Director: Ravi Kumar
Cast: Mischa Barton, Martin Sheen, Warren Anderson, Rajpal Yadav
This month, it will be exactly 30 years since the Bhopal gas tragedy, the world’s biggest industrial disaster. In September, Warren Anderson died, without ever having faced trial in India for his role in the horrific catastrophe. Anderson was the then-CEO of Union Carbide, the American pesticide factory from which 40 tonnes of toxic methyl isocyanate (MIC) gas leaked out into surrounding shanties, murdering thousands of people and animals, its aftereffects still killing and maiming generations. 30 years, still no justice.
Bhopal: A Prayer For Rain shows how Union Carbide flouted major safety precautions, resulting in the gas leak. The film, directed by Ravi Kumar, is a half-baked, fictionalized retelling, with real protagonists like Warren Anderson (played with depth by Martin Sheen) and the persistent journalist Motwani (Kal Penn), and some created for dramatic effect like the rickshaw puller Dilip (Rajpal Yadav).
This docudrama-like feature follows a typical trajectory, largely told through Dilip’s eyes as he becomes a safety worker at Union Carbide when a co-worker, his own bastiwala, dies of chemical poisoning. Yadav, and Tannistha Chatterjee playing his wife, spark empathy in us as they see hope in the very factory that ultimately crushes them. Anderson is given some altruistic layers and Sheen captures that well, but the character quickly slips into stereotype with trite lines.

▶ _Excerpted data_:
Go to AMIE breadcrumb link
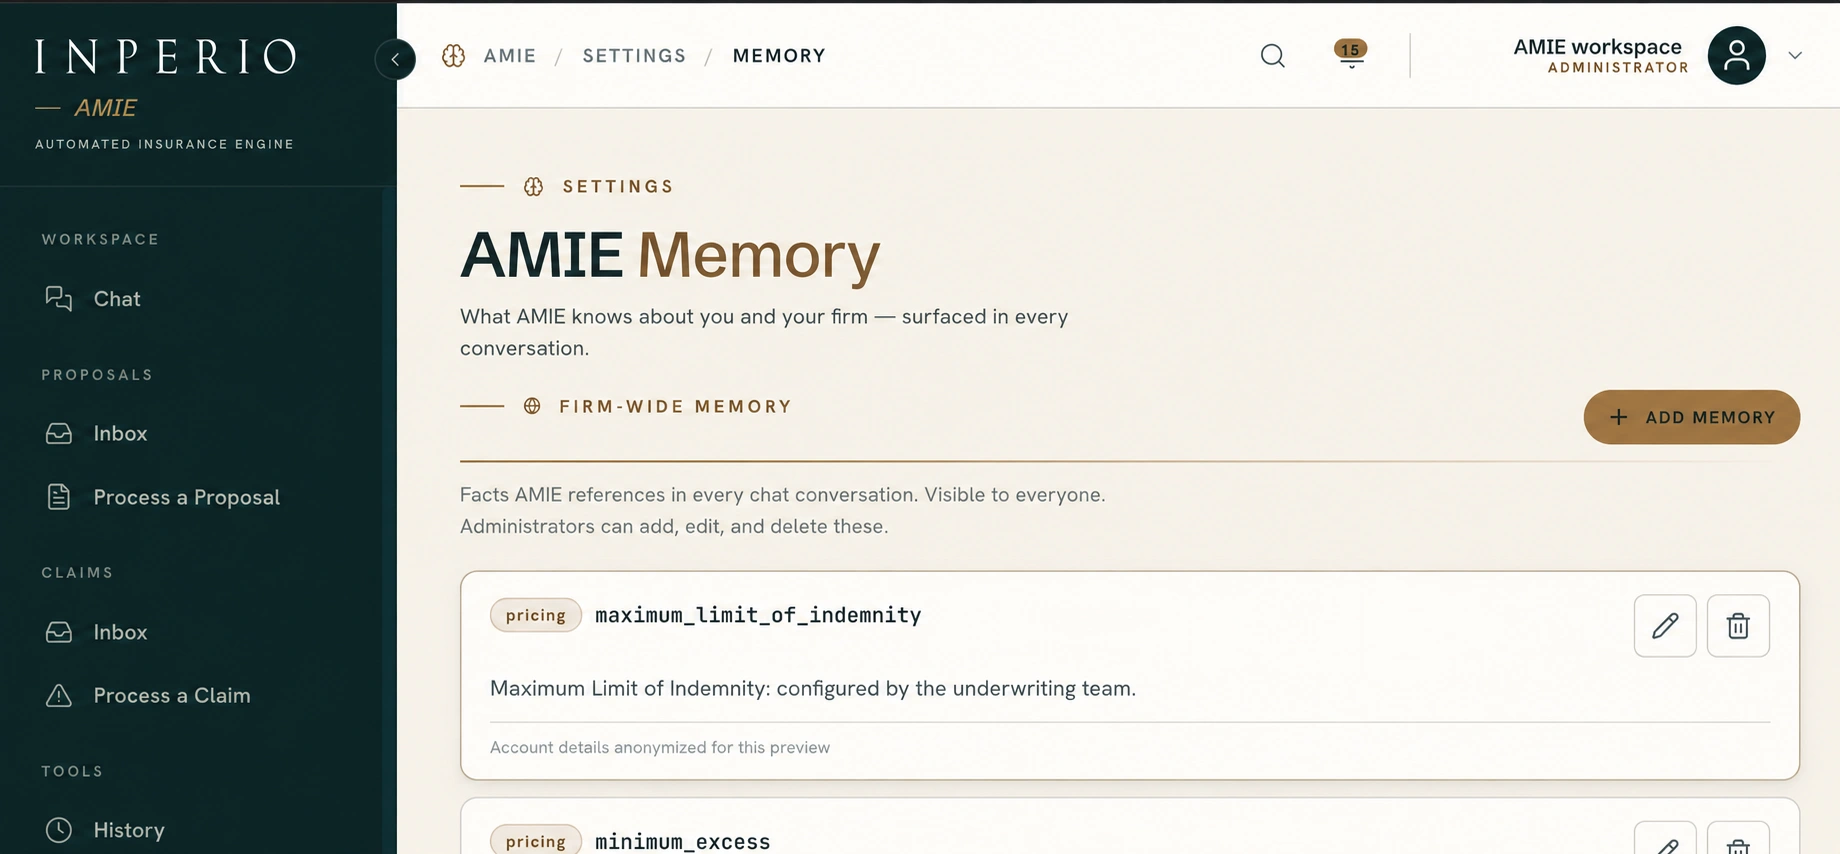This screenshot has height=854, width=1840. [510, 56]

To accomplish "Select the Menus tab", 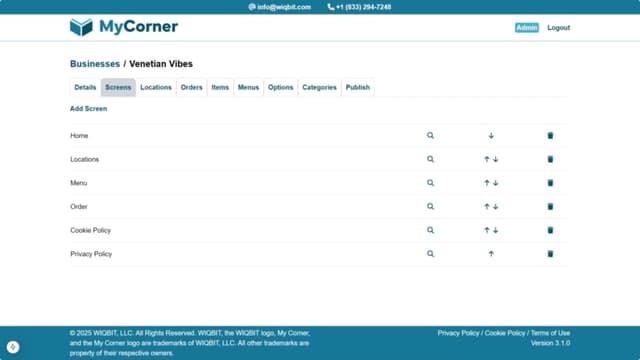I will [x=248, y=87].
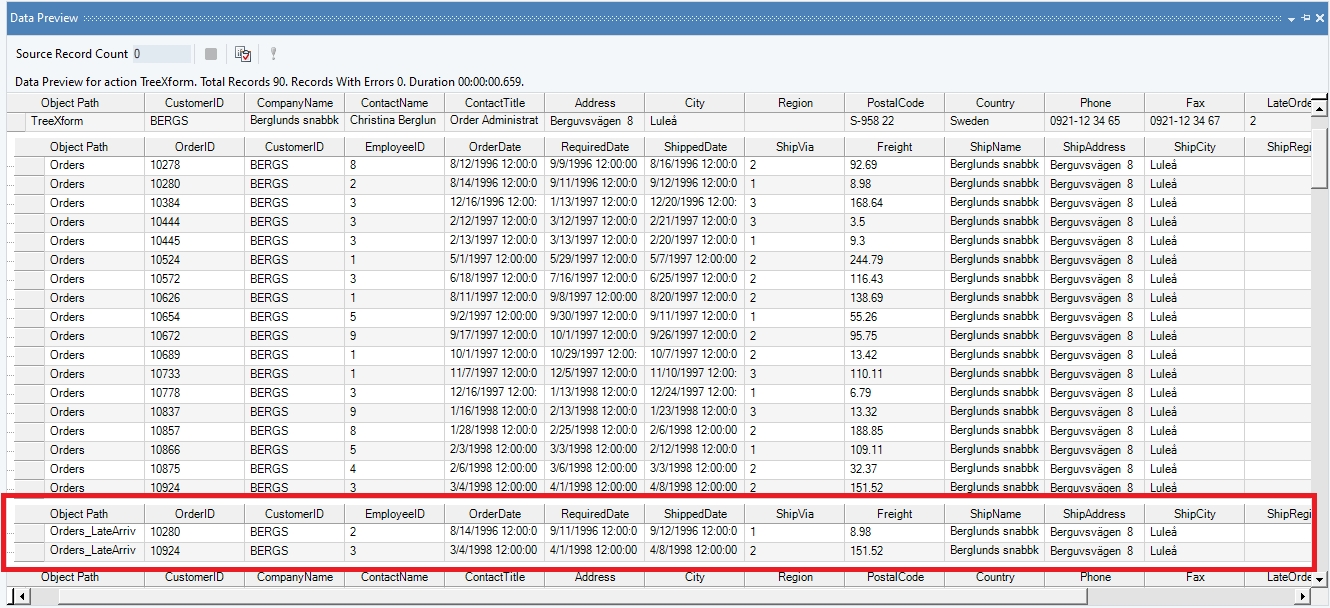This screenshot has width=1330, height=608.
Task: Click the Freight column header in Orders grid
Action: 894,147
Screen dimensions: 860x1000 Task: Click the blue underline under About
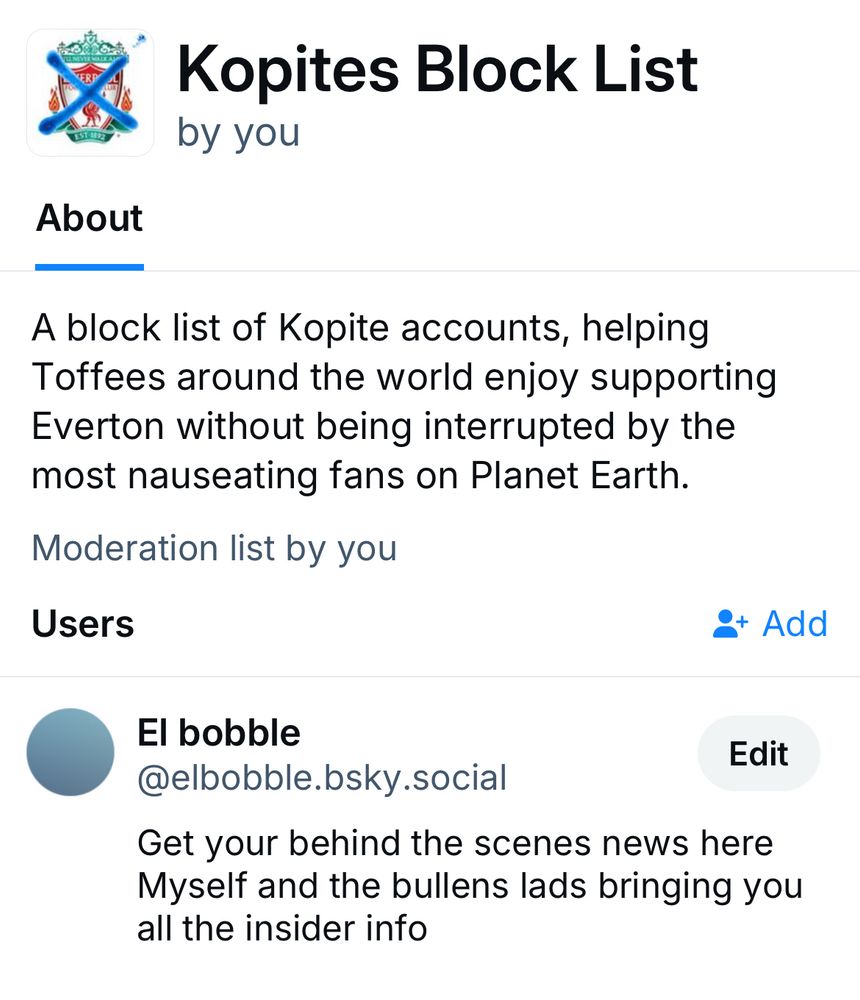coord(89,267)
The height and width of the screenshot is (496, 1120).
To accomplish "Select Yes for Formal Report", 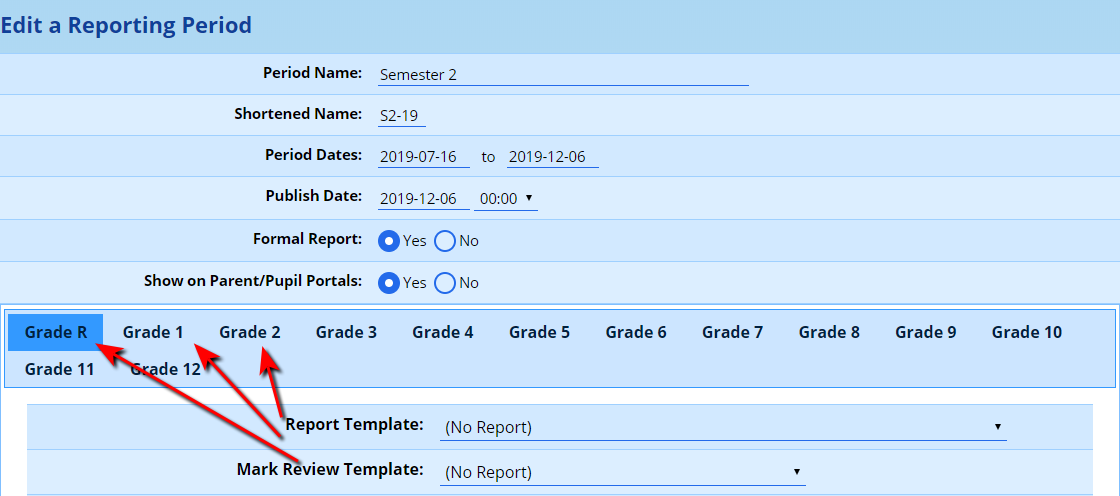I will 389,241.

▶ _Task requirements_:
1: According to the review of Bhopal: A Prayer For Rain, how much gas leaked from the Union Carbide factory?
2: Continue the review of Bhopal: A Prayer For Rain from where it stops.

▶ _Expected results_:
1: 40 tonnes of toxic methyl isocyanate (MIC) gas.

2:
In fact, the film falters through its dialogues – the Hindi bits are strong, but it rings fake as the Indian characters slip into English. Another weak link is the stiff Mischa Barton, playing a French journalist who accuses Anderson of running the plant dangerously. Penn gets the tenacious part of Motwani right, but his Hindi is awkward, and his garish shirts give his hard-nosed journalist a caricaturish touch.
There is a sense of drama in the final moments, in the manner that the gas leak is shot: the chaos at the general hospital, the bodies strewn in the slums, on the hospital steps, in the streets. It’s commendable that the film relives the terrible tragedy of the gas leak, but sadly, it has few moments that are extraordinary or even genuinely moving. I’m going with two out of five.